_THE TASK_:
Output the material exactly, line by line.

_PROVIDED MATERIAL_:
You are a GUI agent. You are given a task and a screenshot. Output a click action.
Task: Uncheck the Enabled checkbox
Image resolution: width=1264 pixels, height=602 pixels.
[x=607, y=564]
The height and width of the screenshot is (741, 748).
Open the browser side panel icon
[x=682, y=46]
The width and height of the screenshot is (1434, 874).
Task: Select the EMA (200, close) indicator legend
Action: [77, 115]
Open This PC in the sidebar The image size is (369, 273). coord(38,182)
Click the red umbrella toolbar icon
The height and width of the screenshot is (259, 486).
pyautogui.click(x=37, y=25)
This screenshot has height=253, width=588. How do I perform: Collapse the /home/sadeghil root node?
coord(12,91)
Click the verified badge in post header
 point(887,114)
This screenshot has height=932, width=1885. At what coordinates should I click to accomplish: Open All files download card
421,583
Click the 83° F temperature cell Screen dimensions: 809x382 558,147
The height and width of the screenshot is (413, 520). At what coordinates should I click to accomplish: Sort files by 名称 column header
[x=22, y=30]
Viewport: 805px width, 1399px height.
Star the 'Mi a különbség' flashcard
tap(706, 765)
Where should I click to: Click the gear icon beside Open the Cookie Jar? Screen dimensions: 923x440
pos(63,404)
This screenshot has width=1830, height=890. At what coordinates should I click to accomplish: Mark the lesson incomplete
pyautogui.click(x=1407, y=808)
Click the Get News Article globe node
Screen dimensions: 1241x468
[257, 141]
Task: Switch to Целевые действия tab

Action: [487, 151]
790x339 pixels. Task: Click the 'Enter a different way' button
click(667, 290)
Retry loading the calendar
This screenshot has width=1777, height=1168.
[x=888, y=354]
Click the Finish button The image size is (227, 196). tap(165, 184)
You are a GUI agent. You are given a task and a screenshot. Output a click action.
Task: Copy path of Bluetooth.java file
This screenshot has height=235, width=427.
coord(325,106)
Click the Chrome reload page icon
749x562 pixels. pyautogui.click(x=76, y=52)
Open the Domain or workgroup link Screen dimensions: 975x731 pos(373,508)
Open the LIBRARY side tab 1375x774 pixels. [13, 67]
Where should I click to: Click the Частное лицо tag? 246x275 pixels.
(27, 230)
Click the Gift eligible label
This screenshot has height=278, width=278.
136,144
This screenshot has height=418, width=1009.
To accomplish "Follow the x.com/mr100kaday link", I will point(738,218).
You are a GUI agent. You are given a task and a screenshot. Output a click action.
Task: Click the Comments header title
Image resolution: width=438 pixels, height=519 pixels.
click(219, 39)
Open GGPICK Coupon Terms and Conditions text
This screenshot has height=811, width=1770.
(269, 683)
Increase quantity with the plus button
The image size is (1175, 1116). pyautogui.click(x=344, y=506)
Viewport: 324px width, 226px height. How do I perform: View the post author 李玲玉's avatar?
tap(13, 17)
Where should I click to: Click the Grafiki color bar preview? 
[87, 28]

_RESPONSE_:
You are a GUI agent. You are given a task and a screenshot. Output a click action.
Task: Uncheck the Enabled checkbox
Image resolution: width=1264 pixels, height=602 pixels.
[x=607, y=564]
The height and width of the screenshot is (741, 748).
Open the browser side panel icon
[x=682, y=46]
The width and height of the screenshot is (1434, 874).
Task: Select the EMA (200, close) indicator legend
Action: [77, 115]
Open This PC in the sidebar The image size is (369, 273). coord(38,182)
Click the red umbrella toolbar icon
The height and width of the screenshot is (259, 486).
pyautogui.click(x=37, y=25)
This screenshot has height=253, width=588. How do I perform: Collapse the /home/sadeghil root node?
coord(12,91)
Click the verified badge in post header
 point(887,114)
This screenshot has height=932, width=1885. At what coordinates should I click to accomplish: Open All files download card
421,583
Click the 83° F temperature cell Screen dimensions: 809x382 558,147
The height and width of the screenshot is (413, 520). At what coordinates should I click to accomplish: Sort files by 名称 column header
[x=22, y=30]
Viewport: 805px width, 1399px height.
Star the 'Mi a különbség' flashcard
tap(706, 765)
Where should I click to: Click the gear icon beside Open the Cookie Jar? Screen dimensions: 923x440
pos(63,404)
This screenshot has width=1830, height=890. At what coordinates should I click to accomplish: Mark the lesson incomplete
pyautogui.click(x=1407, y=808)
Click the Get News Article globe node
Screen dimensions: 1241x468
[257, 141]
Task: Switch to Целевые действия tab

Action: [487, 151]
790x339 pixels. Task: Click the 'Enter a different way' button
click(667, 290)
Retry loading the calendar
This screenshot has width=1777, height=1168.
[x=888, y=354]
Click the Finish button The image size is (227, 196). tap(165, 184)
You are a GUI agent. You are given a task and a screenshot. Output a click action.
Task: Copy path of Bluetooth.java file
This screenshot has height=235, width=427.
coord(325,106)
Click the Chrome reload page icon
749x562 pixels. pyautogui.click(x=76, y=52)
Open the Domain or workgroup link Screen dimensions: 975x731 pos(373,508)
Open the LIBRARY side tab 1375x774 pixels. [13, 67]
Where should I click to: Click the Частное лицо tag? 246x275 pixels.
(27, 230)
Click the Gift eligible label
This screenshot has height=278, width=278.
136,144
This screenshot has height=418, width=1009.
To accomplish "Follow the x.com/mr100kaday link", I will point(738,218).
You are a GUI agent. You are given a task and a screenshot. Output a click action.
Task: Click the Comments header title
Image resolution: width=438 pixels, height=519 pixels.
click(219, 39)
Open GGPICK Coupon Terms and Conditions text
This screenshot has height=811, width=1770.
(269, 683)
Increase quantity with the plus button
The image size is (1175, 1116). pyautogui.click(x=344, y=506)
Viewport: 324px width, 226px height. How do I perform: View the post author 李玲玉's avatar?
tap(13, 17)
Where should I click to: Click the Grafiki color bar preview? 
[87, 28]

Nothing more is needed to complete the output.